Pareto frontiers¶
InferenceBench does not report single headline numbers. Every result is a tuple of throughput, latency, cost, energy, and quality. Comparison is done on the Pareto frontier across those axes.
Why not a single number¶
A single-number benchmark is a benchmark waiting to be reward-hacked. If we publish only throughput_tok_per_s, every engine vendor will optimize for that one number at the expense of latency, quality, or cost. The same pattern appears in MLPerf, LMSYS Arena, and every public LLM leaderboard.
A Pareto frontier resists this pressure because moving up on one axis costs you another. The frontier itself is the reportable artifact, not any single point on it.
What we report¶
| Axis | Metric examples |
|---|---|
| Latency | ttft_p50_ms, ttft_p99_ms, tpot_p50_ms |
| Throughput | throughput_tok_per_s, goodput_at_slo |
| Cost | cost_usd_per_million_tokens |
| Energy | power_avg_w, joules_per_token |
| Quality | quality_score (suite-defined; null where N/A) |
Every envelope carries enough of these to plot a point in the 5-dimensional space. bench compare projects to 2D scatter plus a per-axis table.
Example¶
Expected output:
Pareto frontier across (latency, throughput, cost, energy):
* Maverick fp8 ttft_p50=142ms tput=1842 $0.18/Mtok 0.32 J/tok
* Maverick nvfp4 ttft_p50=118ms tput=2100 $0.21/Mtok 0.41 J/tok
Maverick fp16 ttft_p50=168ms tput=1340 $0.31/Mtok 0.52 J/tok (dominated)

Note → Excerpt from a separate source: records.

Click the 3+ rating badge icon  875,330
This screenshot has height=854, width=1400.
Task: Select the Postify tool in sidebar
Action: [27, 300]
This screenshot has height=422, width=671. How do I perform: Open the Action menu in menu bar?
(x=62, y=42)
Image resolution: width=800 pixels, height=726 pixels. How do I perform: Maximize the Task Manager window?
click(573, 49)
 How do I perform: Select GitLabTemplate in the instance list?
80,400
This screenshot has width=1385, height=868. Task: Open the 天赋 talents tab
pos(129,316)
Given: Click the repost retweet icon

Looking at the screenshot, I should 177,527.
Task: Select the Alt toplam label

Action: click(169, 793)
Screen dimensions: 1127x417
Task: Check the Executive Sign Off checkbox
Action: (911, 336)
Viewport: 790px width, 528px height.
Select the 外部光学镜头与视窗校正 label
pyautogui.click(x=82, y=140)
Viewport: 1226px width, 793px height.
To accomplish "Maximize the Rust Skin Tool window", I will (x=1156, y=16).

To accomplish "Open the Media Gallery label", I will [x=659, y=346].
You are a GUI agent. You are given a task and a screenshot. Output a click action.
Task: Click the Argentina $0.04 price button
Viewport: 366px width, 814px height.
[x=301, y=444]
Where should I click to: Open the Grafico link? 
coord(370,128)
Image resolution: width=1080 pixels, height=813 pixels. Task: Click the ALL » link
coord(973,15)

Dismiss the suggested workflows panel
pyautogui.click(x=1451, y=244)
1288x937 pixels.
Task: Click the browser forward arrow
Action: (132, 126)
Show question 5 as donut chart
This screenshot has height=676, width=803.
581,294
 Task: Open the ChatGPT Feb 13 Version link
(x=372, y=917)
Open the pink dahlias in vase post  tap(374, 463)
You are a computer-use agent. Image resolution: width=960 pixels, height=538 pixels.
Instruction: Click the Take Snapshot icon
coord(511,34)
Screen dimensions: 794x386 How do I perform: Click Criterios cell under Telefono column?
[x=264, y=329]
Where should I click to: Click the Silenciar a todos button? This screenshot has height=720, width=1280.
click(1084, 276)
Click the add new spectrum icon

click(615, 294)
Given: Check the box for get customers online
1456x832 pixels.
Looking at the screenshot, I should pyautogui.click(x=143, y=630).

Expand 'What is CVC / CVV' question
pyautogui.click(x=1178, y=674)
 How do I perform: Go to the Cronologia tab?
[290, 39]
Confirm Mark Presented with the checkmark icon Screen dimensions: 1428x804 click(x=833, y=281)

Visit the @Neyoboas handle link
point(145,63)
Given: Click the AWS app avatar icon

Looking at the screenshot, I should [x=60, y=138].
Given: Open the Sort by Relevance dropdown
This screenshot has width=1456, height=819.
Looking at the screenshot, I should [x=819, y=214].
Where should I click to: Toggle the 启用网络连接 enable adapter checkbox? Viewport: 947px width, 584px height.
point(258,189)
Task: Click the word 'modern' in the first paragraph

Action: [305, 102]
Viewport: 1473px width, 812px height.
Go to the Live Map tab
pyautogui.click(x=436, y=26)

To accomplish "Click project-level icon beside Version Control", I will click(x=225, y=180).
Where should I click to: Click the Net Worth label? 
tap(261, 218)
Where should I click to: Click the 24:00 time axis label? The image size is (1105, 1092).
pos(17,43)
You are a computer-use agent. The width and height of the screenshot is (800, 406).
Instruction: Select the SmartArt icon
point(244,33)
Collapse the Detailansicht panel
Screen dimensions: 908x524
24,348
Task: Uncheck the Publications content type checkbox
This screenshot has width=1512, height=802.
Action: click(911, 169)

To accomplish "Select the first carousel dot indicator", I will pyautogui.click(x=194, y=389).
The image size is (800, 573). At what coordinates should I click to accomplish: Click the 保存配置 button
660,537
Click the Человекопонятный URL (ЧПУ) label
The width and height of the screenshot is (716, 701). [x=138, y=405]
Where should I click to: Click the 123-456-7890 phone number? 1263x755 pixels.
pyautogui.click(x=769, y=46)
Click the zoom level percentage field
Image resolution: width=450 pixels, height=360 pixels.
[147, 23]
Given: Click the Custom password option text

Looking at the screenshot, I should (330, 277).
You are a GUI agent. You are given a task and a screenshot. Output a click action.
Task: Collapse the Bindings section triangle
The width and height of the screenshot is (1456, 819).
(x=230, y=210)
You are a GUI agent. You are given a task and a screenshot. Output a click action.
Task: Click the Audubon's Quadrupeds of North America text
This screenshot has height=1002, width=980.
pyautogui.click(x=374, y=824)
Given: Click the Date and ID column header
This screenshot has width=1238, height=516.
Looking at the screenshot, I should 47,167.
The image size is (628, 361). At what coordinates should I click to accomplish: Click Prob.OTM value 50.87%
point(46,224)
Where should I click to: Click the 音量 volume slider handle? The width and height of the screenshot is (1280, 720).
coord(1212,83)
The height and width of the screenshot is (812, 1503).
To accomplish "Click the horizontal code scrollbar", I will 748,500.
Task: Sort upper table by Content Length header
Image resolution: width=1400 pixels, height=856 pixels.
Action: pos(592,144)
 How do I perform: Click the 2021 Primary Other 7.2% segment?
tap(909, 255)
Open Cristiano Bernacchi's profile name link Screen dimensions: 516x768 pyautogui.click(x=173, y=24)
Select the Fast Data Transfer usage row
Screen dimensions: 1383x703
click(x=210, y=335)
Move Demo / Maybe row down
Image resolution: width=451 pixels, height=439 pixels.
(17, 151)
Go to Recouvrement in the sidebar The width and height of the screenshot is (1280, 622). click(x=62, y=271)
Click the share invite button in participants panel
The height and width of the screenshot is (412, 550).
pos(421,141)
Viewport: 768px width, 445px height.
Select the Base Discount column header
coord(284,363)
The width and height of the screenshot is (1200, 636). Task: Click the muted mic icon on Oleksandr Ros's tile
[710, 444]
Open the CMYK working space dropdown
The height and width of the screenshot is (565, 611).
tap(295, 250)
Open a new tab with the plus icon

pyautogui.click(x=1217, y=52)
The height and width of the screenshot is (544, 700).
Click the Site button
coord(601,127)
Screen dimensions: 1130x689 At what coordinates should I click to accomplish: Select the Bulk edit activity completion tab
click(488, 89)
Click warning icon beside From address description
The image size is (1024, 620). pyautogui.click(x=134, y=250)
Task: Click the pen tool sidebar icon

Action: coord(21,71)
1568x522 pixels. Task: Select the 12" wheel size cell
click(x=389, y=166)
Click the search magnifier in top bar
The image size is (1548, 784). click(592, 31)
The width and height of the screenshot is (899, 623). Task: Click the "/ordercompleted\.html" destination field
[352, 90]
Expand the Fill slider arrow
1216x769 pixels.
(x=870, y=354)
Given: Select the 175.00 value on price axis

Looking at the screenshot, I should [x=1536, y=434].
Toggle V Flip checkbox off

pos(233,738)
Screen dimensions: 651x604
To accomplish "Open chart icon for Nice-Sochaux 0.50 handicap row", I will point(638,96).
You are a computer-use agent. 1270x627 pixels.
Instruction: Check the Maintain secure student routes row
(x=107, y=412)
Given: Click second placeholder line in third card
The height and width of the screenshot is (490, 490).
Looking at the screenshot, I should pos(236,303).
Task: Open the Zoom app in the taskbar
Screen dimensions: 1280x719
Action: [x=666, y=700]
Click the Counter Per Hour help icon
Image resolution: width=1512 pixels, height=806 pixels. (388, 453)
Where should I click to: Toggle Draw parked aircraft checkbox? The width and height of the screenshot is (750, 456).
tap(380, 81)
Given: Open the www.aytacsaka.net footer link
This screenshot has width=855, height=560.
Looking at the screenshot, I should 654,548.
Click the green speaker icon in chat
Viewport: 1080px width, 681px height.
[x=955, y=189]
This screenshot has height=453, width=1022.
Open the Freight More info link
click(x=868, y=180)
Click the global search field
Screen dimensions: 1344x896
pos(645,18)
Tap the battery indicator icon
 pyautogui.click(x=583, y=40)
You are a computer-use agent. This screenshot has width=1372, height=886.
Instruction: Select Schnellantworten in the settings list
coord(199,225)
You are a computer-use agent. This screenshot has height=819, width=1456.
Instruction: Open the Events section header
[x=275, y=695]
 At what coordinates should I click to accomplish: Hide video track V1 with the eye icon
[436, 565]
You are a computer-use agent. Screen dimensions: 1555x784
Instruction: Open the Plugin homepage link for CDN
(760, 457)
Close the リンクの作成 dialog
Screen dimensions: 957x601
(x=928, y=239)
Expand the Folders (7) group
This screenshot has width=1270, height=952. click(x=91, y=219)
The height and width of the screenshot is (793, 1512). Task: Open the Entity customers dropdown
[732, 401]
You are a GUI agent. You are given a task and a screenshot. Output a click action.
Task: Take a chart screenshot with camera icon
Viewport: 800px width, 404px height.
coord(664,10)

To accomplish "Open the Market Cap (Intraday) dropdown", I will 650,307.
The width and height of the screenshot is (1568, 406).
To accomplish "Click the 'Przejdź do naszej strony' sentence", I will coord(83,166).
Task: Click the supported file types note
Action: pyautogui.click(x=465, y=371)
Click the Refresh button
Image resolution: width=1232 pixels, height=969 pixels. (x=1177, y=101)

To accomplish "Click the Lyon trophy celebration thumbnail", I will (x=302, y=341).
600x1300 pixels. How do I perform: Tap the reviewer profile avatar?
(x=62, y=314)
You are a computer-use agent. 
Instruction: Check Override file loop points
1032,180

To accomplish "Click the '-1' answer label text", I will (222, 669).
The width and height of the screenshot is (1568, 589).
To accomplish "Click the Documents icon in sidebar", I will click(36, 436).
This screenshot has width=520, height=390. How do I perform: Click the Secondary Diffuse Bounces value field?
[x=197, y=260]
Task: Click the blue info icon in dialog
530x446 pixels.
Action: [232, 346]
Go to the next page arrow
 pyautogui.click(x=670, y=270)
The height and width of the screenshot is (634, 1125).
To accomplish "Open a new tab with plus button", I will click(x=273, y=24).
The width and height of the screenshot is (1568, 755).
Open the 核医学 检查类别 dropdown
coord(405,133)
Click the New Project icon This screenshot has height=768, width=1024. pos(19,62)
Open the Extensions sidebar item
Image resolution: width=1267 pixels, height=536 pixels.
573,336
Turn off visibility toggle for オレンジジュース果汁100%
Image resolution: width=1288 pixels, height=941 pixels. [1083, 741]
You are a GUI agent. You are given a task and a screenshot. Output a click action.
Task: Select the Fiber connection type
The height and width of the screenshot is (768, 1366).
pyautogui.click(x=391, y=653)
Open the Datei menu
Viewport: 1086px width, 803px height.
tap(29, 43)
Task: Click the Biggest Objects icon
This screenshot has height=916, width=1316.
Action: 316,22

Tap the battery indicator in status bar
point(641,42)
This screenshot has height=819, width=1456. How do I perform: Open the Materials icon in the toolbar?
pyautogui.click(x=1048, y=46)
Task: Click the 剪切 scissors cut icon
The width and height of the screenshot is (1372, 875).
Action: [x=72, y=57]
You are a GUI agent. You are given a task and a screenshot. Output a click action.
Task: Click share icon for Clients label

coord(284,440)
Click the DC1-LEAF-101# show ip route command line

The * marker indicates points on the frontier. The (dominated) annotation calls out points that lose on every axis.
Goodput at SLO¶
goodput_at_slo is the throughput rate at which the SLO template is still satisfied. This is the metric that matters for production planning — peak throughput is irrelevant if your tail latency blows past your service level.
The SLO template is recorded in envelope.slo_template. Common templates:
| Template | Target |
|---|---|
llm.standard |
TTFT p99 < 300 ms, TPOT p99 < 50 ms |
voice.realtime |
TTFT p99 < 100 ms, end-to-end p95 < 250 ms |
agent.tool-call |
TTFT p99 < 500 ms, completion p99 < 5 s |
Frontiers, not points¶
A vendor showing one of their points off the frontier is showing you the wrong thing. Always ask for the frontier.